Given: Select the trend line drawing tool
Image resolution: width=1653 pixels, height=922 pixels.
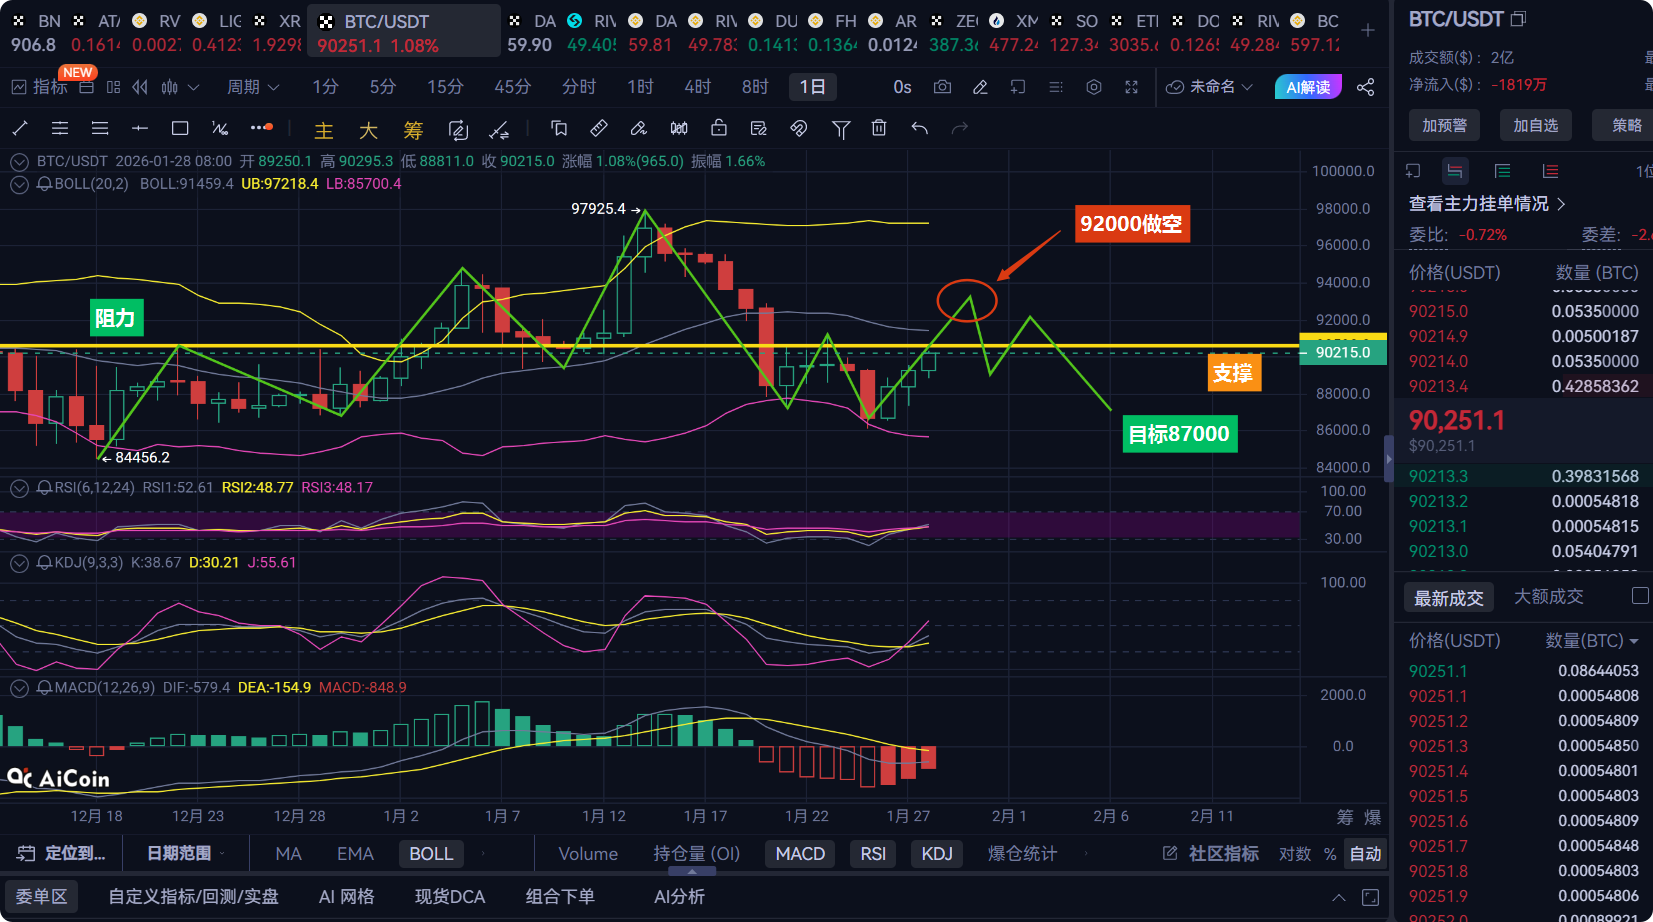Looking at the screenshot, I should 20,128.
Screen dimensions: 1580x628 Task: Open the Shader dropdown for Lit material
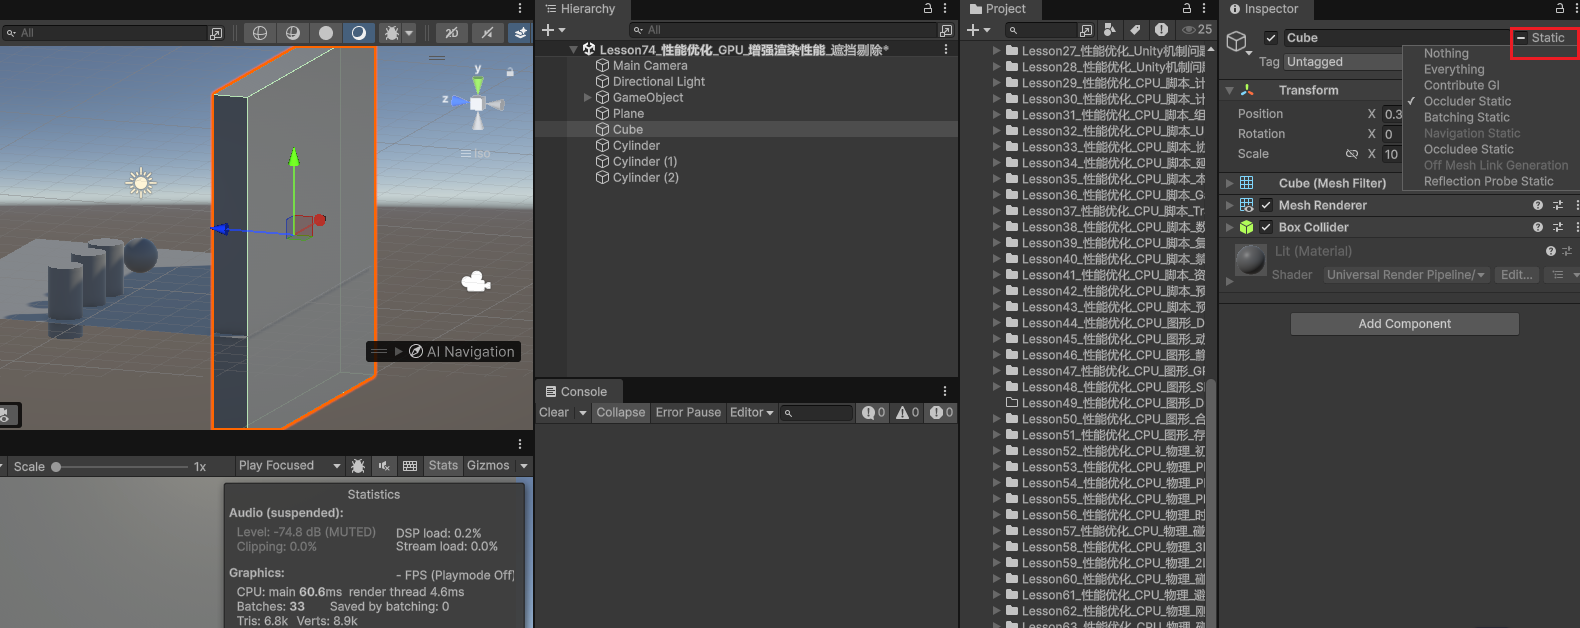pyautogui.click(x=1405, y=275)
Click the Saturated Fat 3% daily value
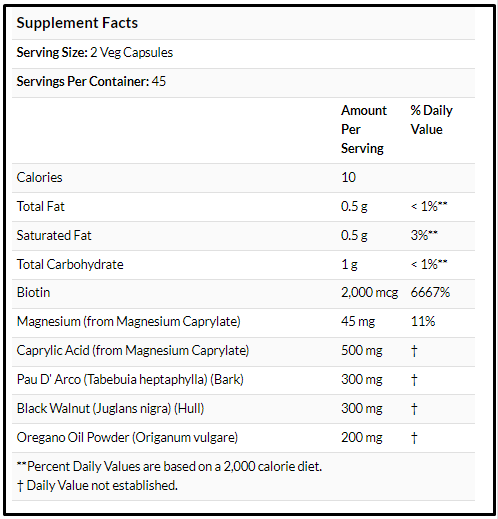 click(424, 235)
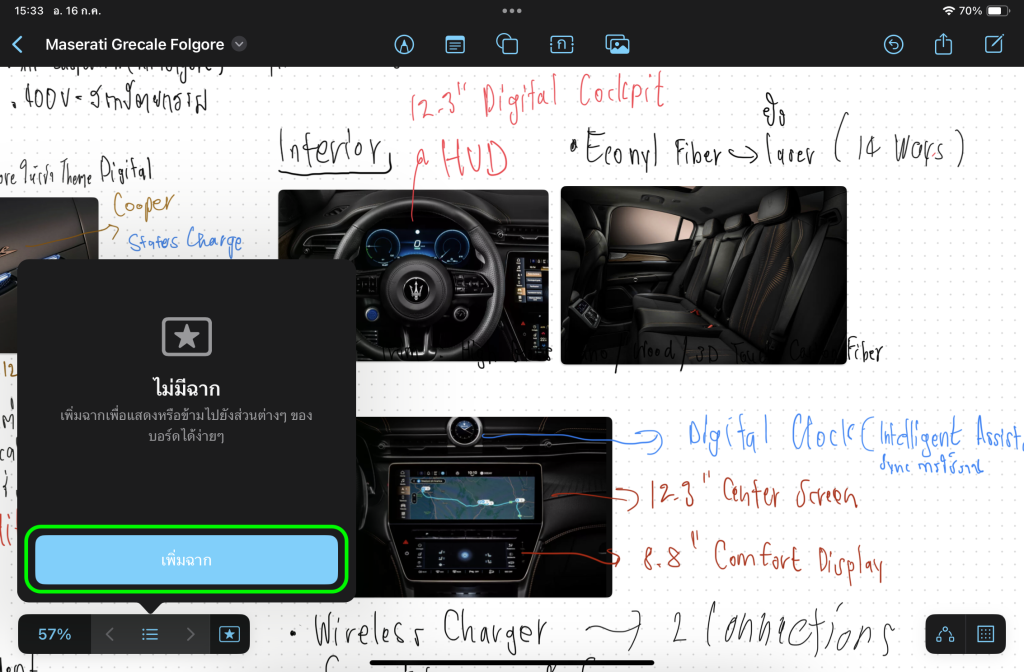The image size is (1024, 672).
Task: Insert a sticky note
Action: click(x=455, y=44)
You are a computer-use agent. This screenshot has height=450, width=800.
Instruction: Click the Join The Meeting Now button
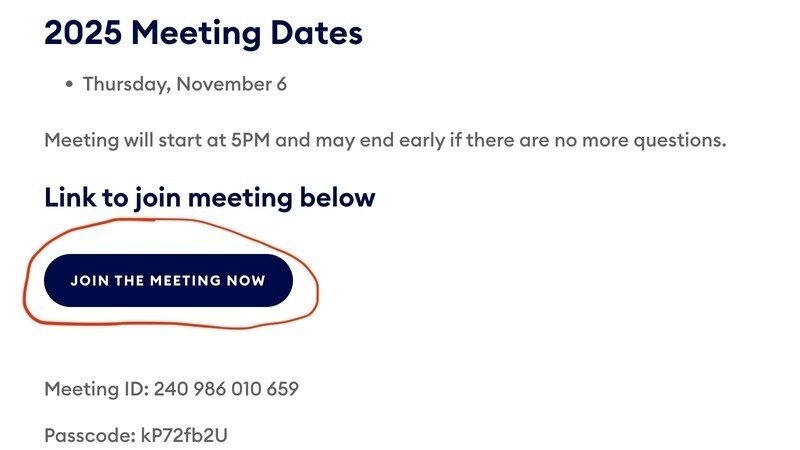tap(168, 281)
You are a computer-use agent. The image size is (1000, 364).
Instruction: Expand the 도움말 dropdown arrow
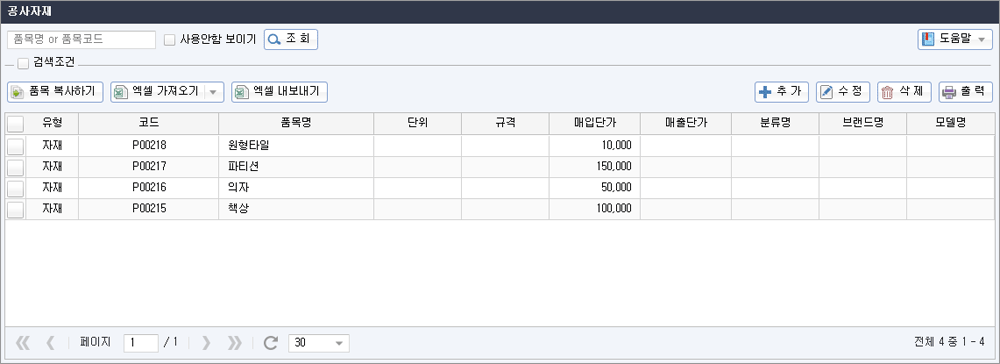click(981, 40)
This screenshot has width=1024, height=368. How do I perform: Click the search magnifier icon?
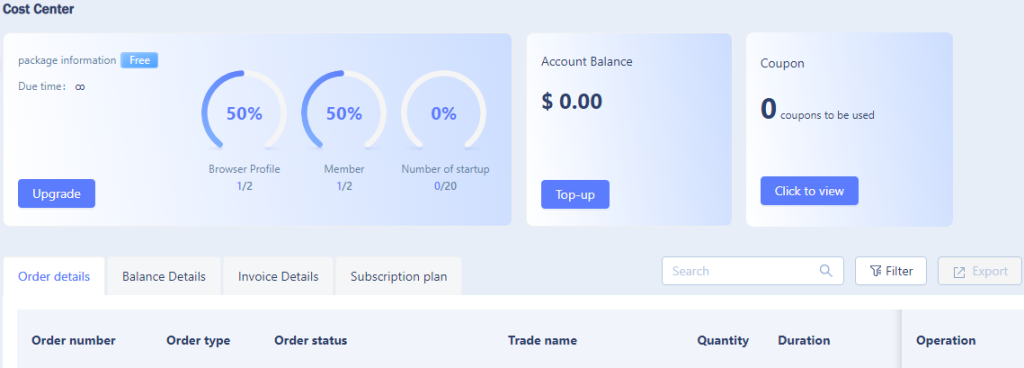coord(825,271)
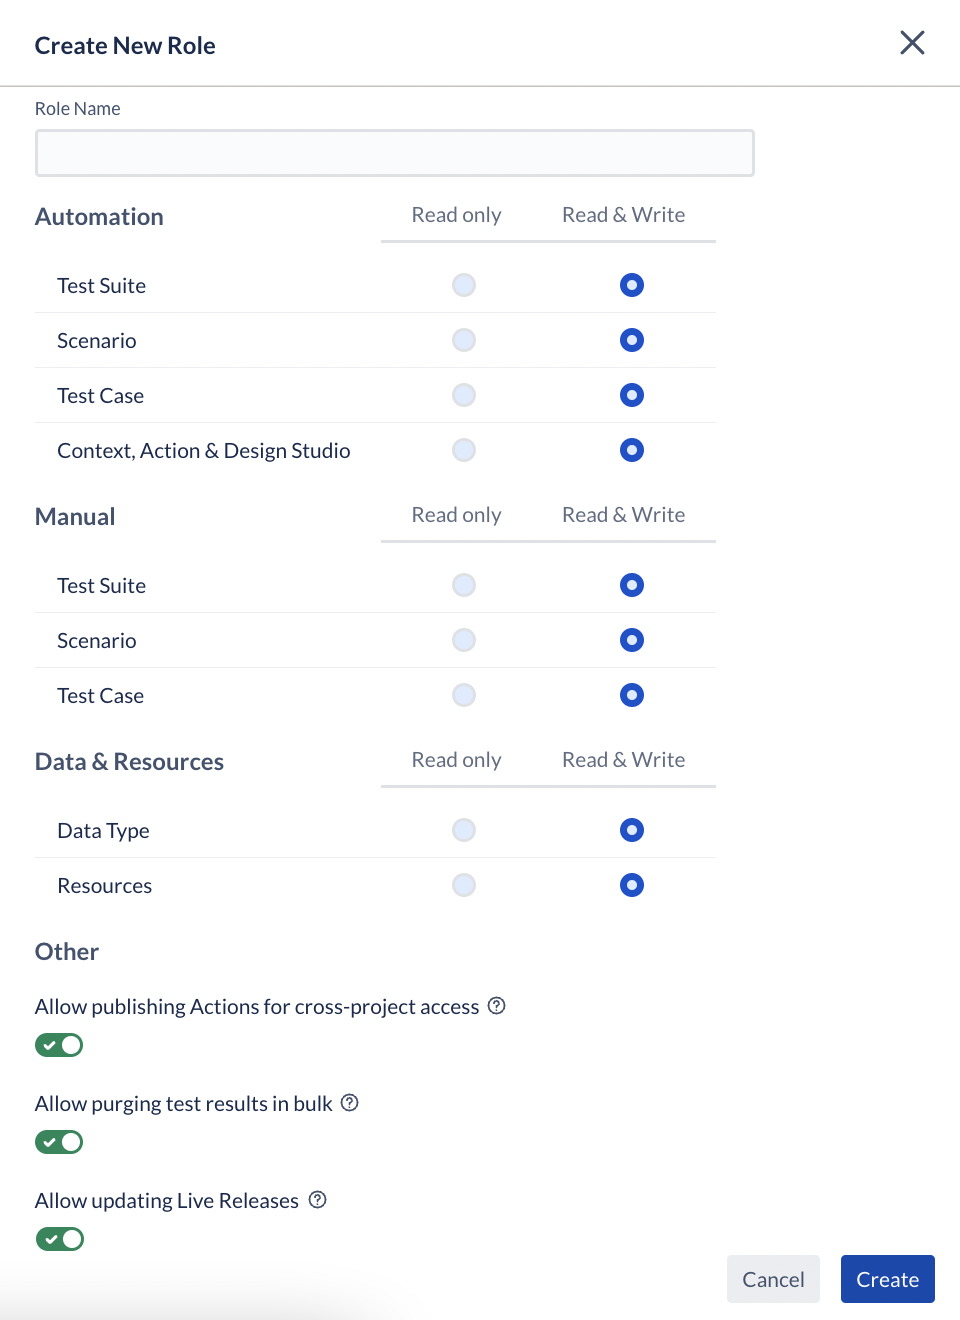Choose Read only for Manual Test Case

(x=464, y=695)
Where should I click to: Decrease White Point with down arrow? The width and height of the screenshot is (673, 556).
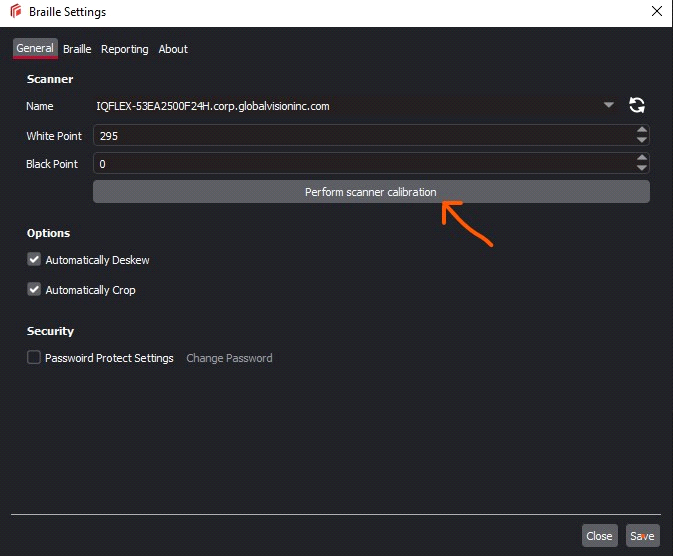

******

WORK REQUIRED: Please retype the whole listing above exactly, without any of its images.

RESPONSE BOX:
Given: Select the trend line drawing tool
Image resolution: width=1653 pixels, height=922 pixels.
Looking at the screenshot, I should 20,128.
Screen dimensions: 1580x628 Task: Open the Shader dropdown for Lit material
pyautogui.click(x=1405, y=275)
Click the Saturated Fat 3% daily value
 click(424, 235)
The image size is (1024, 672).
Task: Insert a sticky note
Action: click(x=455, y=44)
You are a computer-use agent. This screenshot has height=450, width=800.
Instruction: Click the Join The Meeting Now button
tap(168, 281)
You are a computer-use agent. The image size is (1000, 364).
Instruction: Expand the 도움말 dropdown arrow
click(981, 40)
This screenshot has width=1024, height=368. How do I perform: Click the search magnifier icon?
coord(825,271)
Choose Read only for Manual Test Case

(x=464, y=695)
Where should I click to: Decrease White Point with down arrow? The width and height of the screenshot is (673, 556).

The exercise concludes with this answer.